Required work:
The answer is the full set of records below, transcribed exactly.

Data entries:
======

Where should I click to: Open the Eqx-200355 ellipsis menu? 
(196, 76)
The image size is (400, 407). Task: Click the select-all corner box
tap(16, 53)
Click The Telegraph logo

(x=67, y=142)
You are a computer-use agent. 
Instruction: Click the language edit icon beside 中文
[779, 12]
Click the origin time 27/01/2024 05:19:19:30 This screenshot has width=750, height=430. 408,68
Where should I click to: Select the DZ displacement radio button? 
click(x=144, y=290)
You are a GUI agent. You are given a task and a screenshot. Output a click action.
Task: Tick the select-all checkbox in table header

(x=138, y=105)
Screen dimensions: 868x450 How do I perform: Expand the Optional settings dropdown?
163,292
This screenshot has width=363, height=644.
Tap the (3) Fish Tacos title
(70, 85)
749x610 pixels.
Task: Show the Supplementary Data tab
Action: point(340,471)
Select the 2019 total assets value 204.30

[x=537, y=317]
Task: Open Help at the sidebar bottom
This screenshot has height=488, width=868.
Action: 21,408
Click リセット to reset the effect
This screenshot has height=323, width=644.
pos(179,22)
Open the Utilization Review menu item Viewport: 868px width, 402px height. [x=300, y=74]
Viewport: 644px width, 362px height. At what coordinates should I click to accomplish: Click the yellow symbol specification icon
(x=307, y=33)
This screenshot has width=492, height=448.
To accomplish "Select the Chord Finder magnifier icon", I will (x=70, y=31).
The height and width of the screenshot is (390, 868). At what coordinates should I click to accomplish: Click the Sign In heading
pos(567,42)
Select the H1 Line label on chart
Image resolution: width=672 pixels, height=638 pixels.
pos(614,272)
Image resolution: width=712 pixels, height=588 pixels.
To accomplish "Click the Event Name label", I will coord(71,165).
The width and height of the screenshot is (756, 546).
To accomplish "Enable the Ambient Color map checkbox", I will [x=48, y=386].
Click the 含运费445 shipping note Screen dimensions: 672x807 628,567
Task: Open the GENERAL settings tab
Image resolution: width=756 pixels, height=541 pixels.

======

Exercise output:
Where should I click to: Open the Eqx-200355 ellipsis menu? 
(196, 76)
The image size is (400, 407). Task: Click the select-all corner box
tap(16, 53)
Click The Telegraph logo

(x=67, y=142)
You are a computer-use agent. 
Instruction: Click the language edit icon beside 中文
[779, 12]
Click the origin time 27/01/2024 05:19:19:30 This screenshot has width=750, height=430. 408,68
Where should I click to: Select the DZ displacement radio button? 
click(x=144, y=290)
You are a GUI agent. You are given a task and a screenshot. Output a click action.
Task: Tick the select-all checkbox in table header

(x=138, y=105)
Screen dimensions: 868x450 How do I perform: Expand the Optional settings dropdown?
163,292
This screenshot has width=363, height=644.
Tap the (3) Fish Tacos title
(70, 85)
749x610 pixels.
Task: Show the Supplementary Data tab
Action: point(340,471)
Select the 2019 total assets value 204.30

[x=537, y=317]
Task: Open Help at the sidebar bottom
This screenshot has height=488, width=868.
Action: 21,408
Click リセット to reset the effect
This screenshot has height=323, width=644.
pos(179,22)
Open the Utilization Review menu item Viewport: 868px width, 402px height. [x=300, y=74]
Viewport: 644px width, 362px height. At what coordinates should I click to accomplish: Click the yellow symbol specification icon
(x=307, y=33)
This screenshot has width=492, height=448.
To accomplish "Select the Chord Finder magnifier icon", I will (x=70, y=31).
The height and width of the screenshot is (390, 868). At what coordinates should I click to accomplish: Click the Sign In heading
pos(567,42)
Select the H1 Line label on chart
Image resolution: width=672 pixels, height=638 pixels.
pos(614,272)
Image resolution: width=712 pixels, height=588 pixels.
To accomplish "Click the Event Name label", I will coord(71,165).
The width and height of the screenshot is (756, 546).
To accomplish "Enable the Ambient Color map checkbox", I will [x=48, y=386].
Click the 含运费445 shipping note Screen dimensions: 672x807 628,567
Task: Open the GENERAL settings tab
Image resolution: width=756 pixels, height=541 pixels.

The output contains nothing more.